Miller asked the bishop to pray for them and he did.

6 COMMENTS

  1. if the gc2012 is not the time
    AND in this august body it also Is Not the place,
    Then when and where,, PRAY TELL,

    is
    the

    time

    and

    where
    is

    the place.

    Did God and Jesus wait for just THE PERFECT PLACE.

    “take me to the river to pray”. NOW and HERE. pls god!

  2. This would be the business side (obsessed with protocol and Robert’s Rules of Order) rather than the human, personal side (concerned about actual people and their spiritual health and well-being) of the church conference process coming out..

  3. The Holy Conversations weren’t intended to be a Robert’s Rules time, Ted, they were supposed to be a time to find common ground and communicate across divisions, and instead what I’ve heard from many participants is that many of the small groups immediately sunk into the same old screeds.

    I would like to point out, also, that there are more hearts breaking than just those who personally identify as LGBT. There were plenty of allies in those conversations who felt bullied and put down on account of their stance in support of inclusion.

  4. Putting oppressed and persecuted people in a room with others who fiercely defend their own privilege and telling them to talk it out… we’ve been forcing this scenario repeatedly over the past 15 years in the UMC, and the consequences are always the same.

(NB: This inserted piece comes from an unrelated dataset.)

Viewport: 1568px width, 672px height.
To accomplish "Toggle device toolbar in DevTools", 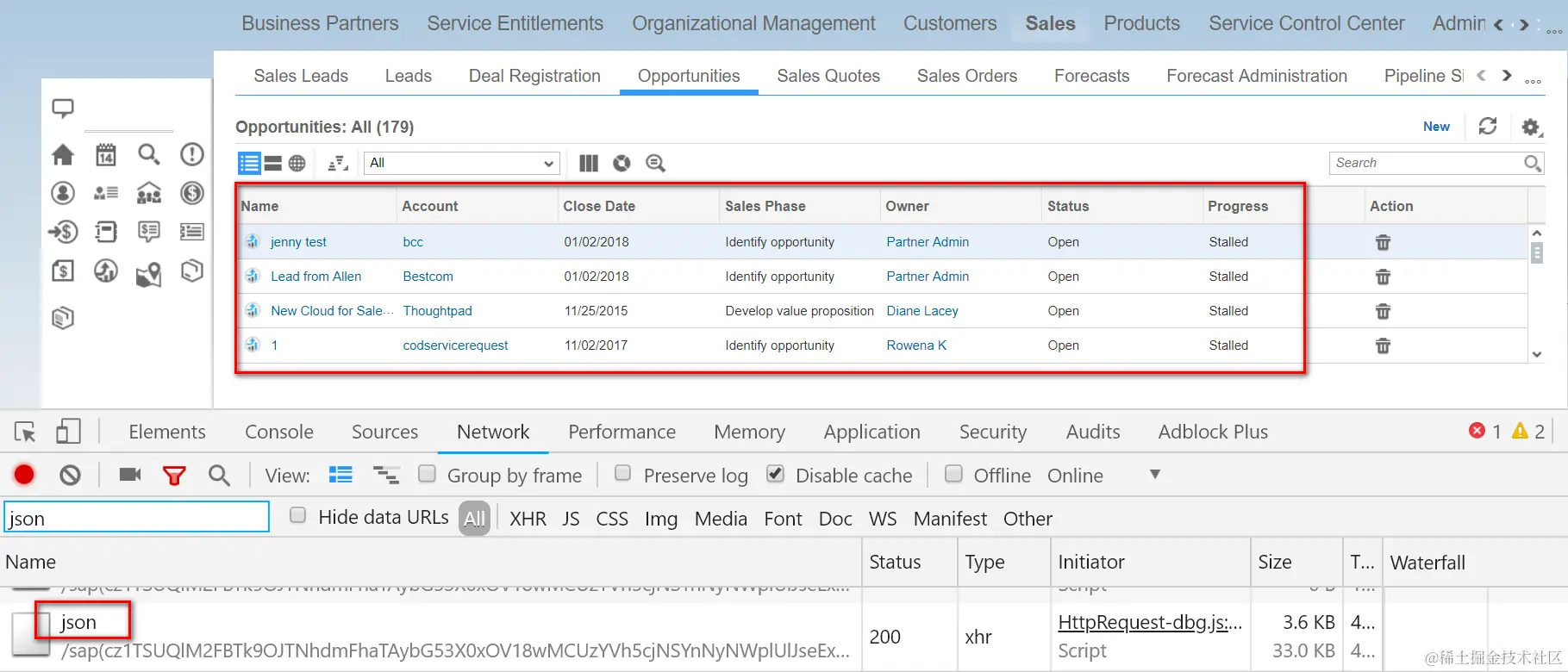I will pyautogui.click(x=68, y=432).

We did this exact same thing at AC under Bishop Galvan, and it produced similar results. Status quo maintained, people feeling silenced, folks feeling resentful and hurt.

  5. It reminds me of the saying (by Ezra Earl Jones?) that “The system is designed for the results it is getting.”

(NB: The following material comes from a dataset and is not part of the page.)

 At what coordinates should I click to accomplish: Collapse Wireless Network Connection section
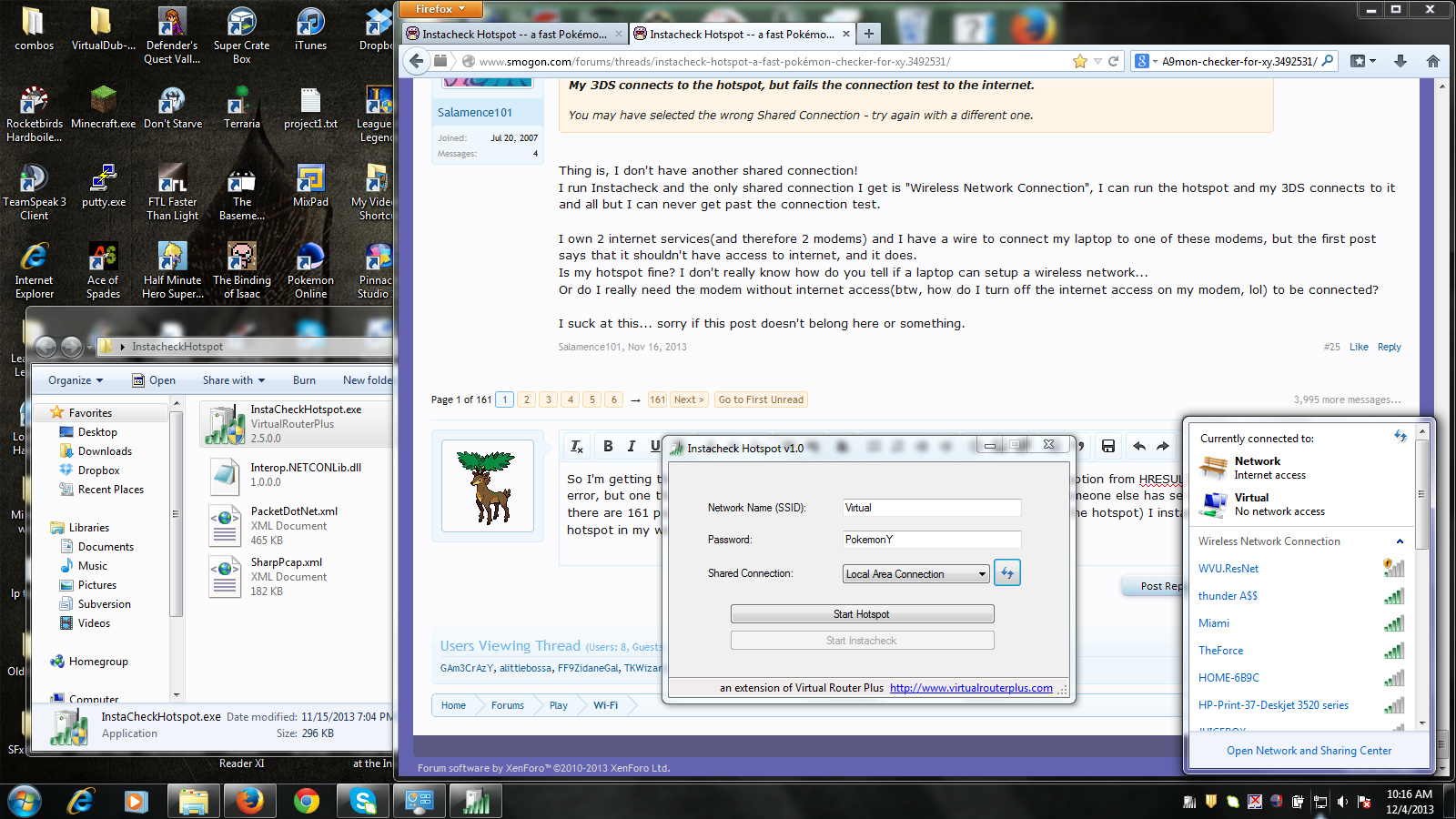coord(1400,541)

    I don’t expect that the planners designed the “holy conversations” with the intent of having that kind of damaging stuff happen … but what did they do that was built on learnings from all previous attempts, to make these sessions safe and useful?

  6. Maybe it is time for a moment of true honesty at GC, a time to acknowledge that the process of voting on what the Bible means is incompatible with Christian teaching and leads us to need to change our motto to “Making disciples of those we deem acceptable and making them not so much disciples of Jesus Christ for the transformation of the world as disciples of our voting majority’s interpretation of Jesus Christ in conformation with that majority’s views. I don’t know whether I am saddened more by this event or its utter predictability.